Over 80% of the increase, or $189,000, is attributed to growth related increases
in service charges on deposit accounts, which rose by 36.9% over the previous
year. Other increases were realized in mortgage origination fee income, up
$25,000, fees related to more ATM locations, up $26,000, and an increase in
gains from sales in the securities portfolio, up $21,000. The improvements were
partially offset by a loss of data processing servicing income.
Noninterest income of $866,705 in 1995 represented a 17.2% decline from
$1,046,122 recorded in 1994. Three major items caused the decline. First,
activity in the Small Business Administration (SBA) lending program declined
significantly in 1995, resulting in a $148,000 net reduction in gains and
service fee income from SBA loans. Second, mortgage origination fee income from
real estate loans not retained by the Bank fell by $43,000. Mortgage origination
activity peaked at the Bank in 1993, and has fallen in 1994 and 1995 as a result
of the interest rate cycle. Third, no significant gains were recorded during
1995 from the sale of investment securities. Securities gains declined by
$20,000 from 1994 to 1995. The reductions were partially offset by continued
increases in service charge income on deposit accounts, which grew by $57,000
due to strong balance sheet growth.

Source data
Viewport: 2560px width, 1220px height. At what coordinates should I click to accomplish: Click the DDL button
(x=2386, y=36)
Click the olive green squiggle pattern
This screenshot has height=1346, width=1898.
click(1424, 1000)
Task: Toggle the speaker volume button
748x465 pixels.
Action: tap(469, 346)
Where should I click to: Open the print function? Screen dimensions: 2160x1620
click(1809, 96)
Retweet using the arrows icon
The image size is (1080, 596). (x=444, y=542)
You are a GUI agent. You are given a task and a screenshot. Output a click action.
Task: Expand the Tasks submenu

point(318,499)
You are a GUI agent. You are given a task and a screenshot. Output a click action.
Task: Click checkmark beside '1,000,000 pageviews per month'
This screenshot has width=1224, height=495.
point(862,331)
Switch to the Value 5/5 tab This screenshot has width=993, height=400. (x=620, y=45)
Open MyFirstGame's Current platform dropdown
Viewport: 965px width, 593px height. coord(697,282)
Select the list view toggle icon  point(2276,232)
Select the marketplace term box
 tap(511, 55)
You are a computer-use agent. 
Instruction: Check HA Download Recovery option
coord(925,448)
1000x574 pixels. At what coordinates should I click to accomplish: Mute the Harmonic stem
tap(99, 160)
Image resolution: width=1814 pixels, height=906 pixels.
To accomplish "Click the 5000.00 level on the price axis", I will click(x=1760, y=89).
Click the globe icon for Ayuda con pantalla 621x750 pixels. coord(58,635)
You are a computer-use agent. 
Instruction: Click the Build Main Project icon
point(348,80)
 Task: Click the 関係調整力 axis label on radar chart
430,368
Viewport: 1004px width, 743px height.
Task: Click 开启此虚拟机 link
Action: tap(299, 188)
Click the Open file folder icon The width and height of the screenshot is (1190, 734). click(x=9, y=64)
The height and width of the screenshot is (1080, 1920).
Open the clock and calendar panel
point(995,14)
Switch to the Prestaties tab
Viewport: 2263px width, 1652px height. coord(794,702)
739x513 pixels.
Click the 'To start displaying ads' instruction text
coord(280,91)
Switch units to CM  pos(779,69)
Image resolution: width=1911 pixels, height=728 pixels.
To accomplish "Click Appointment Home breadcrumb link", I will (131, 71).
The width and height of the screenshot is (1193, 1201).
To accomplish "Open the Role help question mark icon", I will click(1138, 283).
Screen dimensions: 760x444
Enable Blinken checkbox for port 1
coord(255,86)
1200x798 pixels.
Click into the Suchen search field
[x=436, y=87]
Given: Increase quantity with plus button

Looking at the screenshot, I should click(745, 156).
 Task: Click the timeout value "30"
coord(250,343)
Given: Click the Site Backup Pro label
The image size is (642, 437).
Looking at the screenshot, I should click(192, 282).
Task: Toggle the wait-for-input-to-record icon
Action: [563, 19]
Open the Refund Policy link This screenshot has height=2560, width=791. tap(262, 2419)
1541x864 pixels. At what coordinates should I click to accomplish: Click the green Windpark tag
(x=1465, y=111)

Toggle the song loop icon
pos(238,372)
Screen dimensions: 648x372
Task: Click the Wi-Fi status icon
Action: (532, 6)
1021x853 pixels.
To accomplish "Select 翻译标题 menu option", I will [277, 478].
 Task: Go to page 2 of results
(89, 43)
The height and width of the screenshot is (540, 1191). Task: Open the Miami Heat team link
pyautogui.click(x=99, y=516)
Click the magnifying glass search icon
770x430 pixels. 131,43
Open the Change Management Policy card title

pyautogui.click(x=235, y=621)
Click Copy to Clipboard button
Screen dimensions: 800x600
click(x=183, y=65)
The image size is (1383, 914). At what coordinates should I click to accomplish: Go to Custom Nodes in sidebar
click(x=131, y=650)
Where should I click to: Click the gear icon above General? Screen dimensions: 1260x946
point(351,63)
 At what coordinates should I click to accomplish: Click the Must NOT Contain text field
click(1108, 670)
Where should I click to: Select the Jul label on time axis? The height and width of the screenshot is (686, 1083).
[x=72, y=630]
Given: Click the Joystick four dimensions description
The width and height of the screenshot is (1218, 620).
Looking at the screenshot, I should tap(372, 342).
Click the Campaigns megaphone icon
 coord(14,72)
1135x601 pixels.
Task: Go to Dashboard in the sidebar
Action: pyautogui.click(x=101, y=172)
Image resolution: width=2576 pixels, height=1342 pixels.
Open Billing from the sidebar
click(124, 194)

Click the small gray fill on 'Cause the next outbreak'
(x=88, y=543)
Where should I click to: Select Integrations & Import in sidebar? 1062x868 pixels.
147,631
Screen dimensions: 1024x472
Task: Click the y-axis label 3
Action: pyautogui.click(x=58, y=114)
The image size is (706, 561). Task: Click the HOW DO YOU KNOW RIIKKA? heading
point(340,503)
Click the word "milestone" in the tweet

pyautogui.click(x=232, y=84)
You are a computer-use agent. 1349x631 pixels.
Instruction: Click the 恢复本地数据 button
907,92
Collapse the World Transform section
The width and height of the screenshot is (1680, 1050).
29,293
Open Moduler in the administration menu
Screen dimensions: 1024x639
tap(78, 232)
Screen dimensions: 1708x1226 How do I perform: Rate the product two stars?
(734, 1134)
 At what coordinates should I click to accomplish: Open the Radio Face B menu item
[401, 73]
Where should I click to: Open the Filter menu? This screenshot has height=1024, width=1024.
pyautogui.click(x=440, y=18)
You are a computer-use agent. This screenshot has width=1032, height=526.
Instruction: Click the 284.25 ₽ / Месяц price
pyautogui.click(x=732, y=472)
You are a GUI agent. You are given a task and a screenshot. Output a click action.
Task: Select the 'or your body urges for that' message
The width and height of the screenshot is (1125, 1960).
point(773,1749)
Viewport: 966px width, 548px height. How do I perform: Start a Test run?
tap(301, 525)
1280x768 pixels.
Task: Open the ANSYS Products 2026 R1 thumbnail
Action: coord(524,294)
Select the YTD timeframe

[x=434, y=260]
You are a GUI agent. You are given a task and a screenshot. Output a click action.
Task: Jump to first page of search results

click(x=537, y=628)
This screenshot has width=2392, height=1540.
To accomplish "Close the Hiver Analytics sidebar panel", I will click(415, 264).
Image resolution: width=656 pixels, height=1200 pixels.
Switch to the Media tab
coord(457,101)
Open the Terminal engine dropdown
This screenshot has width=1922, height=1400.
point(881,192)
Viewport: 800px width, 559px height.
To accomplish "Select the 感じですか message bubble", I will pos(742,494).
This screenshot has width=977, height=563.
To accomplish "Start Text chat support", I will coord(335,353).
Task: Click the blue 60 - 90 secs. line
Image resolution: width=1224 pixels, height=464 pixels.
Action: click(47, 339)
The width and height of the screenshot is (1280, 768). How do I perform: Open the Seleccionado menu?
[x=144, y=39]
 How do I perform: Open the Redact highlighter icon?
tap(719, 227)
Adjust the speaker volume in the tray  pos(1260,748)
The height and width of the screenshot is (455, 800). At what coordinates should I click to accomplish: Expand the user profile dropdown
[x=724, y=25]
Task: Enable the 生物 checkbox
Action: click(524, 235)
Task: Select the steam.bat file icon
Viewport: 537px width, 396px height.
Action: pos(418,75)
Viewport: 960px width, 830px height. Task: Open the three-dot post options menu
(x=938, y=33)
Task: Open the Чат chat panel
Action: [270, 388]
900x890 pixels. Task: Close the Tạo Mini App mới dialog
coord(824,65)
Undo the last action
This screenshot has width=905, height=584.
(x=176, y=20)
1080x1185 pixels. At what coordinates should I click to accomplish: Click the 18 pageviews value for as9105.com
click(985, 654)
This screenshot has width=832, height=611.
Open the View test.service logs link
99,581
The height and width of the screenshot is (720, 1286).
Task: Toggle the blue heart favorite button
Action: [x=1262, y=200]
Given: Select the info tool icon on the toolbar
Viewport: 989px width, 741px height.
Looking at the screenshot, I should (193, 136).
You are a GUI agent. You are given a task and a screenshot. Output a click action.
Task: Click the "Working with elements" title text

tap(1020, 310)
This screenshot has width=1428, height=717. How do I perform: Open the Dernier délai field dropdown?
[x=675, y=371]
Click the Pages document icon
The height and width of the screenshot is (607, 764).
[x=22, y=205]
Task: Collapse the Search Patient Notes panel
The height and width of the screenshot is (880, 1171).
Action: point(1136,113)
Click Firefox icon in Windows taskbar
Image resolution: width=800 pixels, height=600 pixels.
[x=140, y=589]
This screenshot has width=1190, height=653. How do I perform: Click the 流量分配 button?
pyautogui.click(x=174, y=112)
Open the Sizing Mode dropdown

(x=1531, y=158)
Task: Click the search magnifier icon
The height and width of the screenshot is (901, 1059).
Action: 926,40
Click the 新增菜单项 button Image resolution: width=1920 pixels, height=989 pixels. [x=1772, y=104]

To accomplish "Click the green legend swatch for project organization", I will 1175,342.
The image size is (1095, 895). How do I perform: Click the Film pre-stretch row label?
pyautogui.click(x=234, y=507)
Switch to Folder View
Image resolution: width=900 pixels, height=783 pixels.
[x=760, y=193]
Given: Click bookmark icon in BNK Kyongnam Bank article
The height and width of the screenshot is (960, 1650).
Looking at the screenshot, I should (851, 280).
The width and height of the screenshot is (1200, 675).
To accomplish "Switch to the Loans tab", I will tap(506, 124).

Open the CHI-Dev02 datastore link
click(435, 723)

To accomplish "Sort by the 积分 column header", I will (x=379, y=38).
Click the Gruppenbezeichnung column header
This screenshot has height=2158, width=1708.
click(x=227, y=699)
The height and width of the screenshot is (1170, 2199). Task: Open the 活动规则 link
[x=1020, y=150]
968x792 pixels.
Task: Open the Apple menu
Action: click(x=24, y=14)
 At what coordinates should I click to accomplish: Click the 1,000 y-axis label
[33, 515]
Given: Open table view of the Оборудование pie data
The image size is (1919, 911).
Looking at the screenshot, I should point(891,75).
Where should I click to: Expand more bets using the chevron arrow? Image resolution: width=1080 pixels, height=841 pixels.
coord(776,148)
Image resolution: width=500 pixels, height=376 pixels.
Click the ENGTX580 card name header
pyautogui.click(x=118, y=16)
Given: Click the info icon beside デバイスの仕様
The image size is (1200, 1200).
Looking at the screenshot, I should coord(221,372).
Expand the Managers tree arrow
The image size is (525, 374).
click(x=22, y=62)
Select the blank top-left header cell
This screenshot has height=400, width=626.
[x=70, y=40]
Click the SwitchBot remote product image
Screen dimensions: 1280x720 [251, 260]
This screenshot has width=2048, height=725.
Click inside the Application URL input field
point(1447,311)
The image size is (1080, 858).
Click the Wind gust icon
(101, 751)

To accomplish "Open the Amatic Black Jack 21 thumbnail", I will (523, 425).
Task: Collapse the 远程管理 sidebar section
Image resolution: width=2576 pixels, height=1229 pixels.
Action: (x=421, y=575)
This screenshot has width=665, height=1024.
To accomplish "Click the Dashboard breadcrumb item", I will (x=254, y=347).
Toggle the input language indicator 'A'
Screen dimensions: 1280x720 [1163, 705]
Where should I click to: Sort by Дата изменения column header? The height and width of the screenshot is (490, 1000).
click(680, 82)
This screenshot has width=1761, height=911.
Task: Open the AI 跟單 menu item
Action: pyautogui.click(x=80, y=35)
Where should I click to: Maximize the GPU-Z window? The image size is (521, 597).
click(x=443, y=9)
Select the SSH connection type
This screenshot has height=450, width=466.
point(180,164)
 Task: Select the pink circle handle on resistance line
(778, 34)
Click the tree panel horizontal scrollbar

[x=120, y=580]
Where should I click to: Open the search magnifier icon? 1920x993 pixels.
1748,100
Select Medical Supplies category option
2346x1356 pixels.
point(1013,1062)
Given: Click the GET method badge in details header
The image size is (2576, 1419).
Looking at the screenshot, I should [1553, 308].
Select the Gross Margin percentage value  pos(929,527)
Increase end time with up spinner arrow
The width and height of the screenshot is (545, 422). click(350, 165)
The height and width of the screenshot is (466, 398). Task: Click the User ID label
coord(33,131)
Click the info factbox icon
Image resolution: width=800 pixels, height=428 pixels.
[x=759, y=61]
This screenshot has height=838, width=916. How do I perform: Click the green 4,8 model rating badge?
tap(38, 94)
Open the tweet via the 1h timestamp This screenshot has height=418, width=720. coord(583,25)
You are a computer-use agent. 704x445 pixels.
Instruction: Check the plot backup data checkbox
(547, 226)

* [What is asked]
(1) In the records, change "Where should I click to" to "Where do I click to" in the lines from the one containing "The image size is (1383, 914)." through the one containing "tap(78, 232)", and return only those lines with nothing else altered.
(2) Write what follows the passage on the bank's noninterest income, picking up after its final sentence.
The text and the records were drawn from separate, unrelated sources.

* [Answers given]
(1)
The image size is (1383, 914). At what coordinates should I click to accomplish: Go to Custom Nodes in sidebar
click(x=131, y=650)
Where do I click to: Click the gear icon above General? Screen dimensions: 1260x946
point(351,63)
 At what coordinates should I click to accomplish: Click the Must NOT Contain text field
click(1108, 670)
Where do I click to: Select the Jul label on time axis? The height and width of the screenshot is (686, 1083).
[x=72, y=630]
Given: Click the Joystick four dimensions description
The width and height of the screenshot is (1218, 620).
Looking at the screenshot, I should tap(372, 342).
Click the Campaigns megaphone icon
 coord(14,72)
1135x601 pixels.
Task: Go to Dashboard in the sidebar
Action: pyautogui.click(x=101, y=172)
Image resolution: width=2576 pixels, height=1342 pixels.
Open Billing from the sidebar
click(124, 194)

Click the small gray fill on 'Cause the next outbreak'
(x=88, y=543)
Where do I click to: Select Integrations & Import in sidebar? 1062x868 pixels.
147,631
Screen dimensions: 1024x472
Task: Click the y-axis label 3
Action: pyautogui.click(x=58, y=114)
The image size is (706, 561). Task: Click the HOW DO YOU KNOW RIIKKA? heading
point(340,503)
Click the word "milestone" in the tweet

pyautogui.click(x=232, y=84)
You are a computer-use agent. 1349x631 pixels.
Instruction: Click the 恢复本地数据 button
907,92
Collapse the World Transform section
The width and height of the screenshot is (1680, 1050).
29,293
Open Moduler in the administration menu
Screen dimensions: 1024x639
tap(78, 232)

(2)
Noninterest income in 1994 amounted to $1,046,122, up 24.5% over $840,190
recorded in 1993. Of the $206,000 increase, approximately $185,000 of increased
noninterest income was generated from the SBA lending program through gains in
the sale of SBA loans and subsequent servicing fee income. Volume related
increases in service charges on deposit accounts produced approximately $102,000
in additional income. These improvements were partially offset by an $83,000
decline in mortgage origination fees as rising interest rates slowed mortgage
financing activity.
NONINTEREST EXPENSES
Noninterest expenses were $4,111,698 for the year 1996, up 31.9% from $3,116,540
in 1995. Almost 66% of the increase is attributed to higher costs of salaries
and benefits. The Bank has increased staff significantly during 1996 to carry
out executive management succession plans, to staff an infrastructure for the
growing organization, and to staff the growing number of physical locations.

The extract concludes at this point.